The outer ring of the coin depicts the 12 stars of the European Union along with the year of issue, 2006 and the letter ‘B’ for Belgium.
On the edge of the coin, there are two and two stars, repeated six times alternately vertically and in reverse.
The obverse of the coin, which is the usual common side of the €2.
There is a geographical map of Europe including the outer ring and the inner space on the right side of the coin.
The inscription “2 EURO” covers some maps and most of the coin’s face.
12 EU stars appear on the right side of the outer ring.
The six stars at the top of the map, and six below it, are visually connected by six vertical stripes that cut across the inner core of the coin.
The coin expert then showed YouTube viewers another €2 coin, which looked almost identical to a regular coin.
It has all the same faces as the first, however, when the coin is rotated, there is a “radical displacement” between the two faces of approximately 130 degrees.
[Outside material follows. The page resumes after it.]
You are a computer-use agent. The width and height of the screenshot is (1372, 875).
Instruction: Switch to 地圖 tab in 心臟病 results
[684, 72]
The coin expert explains: “This type of error is called a die rotation error and occurs when the dies are not properly aligned with each other.
“This misalignment can occur during initial setup, installing one of the dies in the wrong direction relative to the opposite die, or during casting when one of the dies loosens and rotates.
“In both cases, it resulted in a misalignment between the obverse and the reverse of the coin.
“This bug makes this coin worth up to €500.”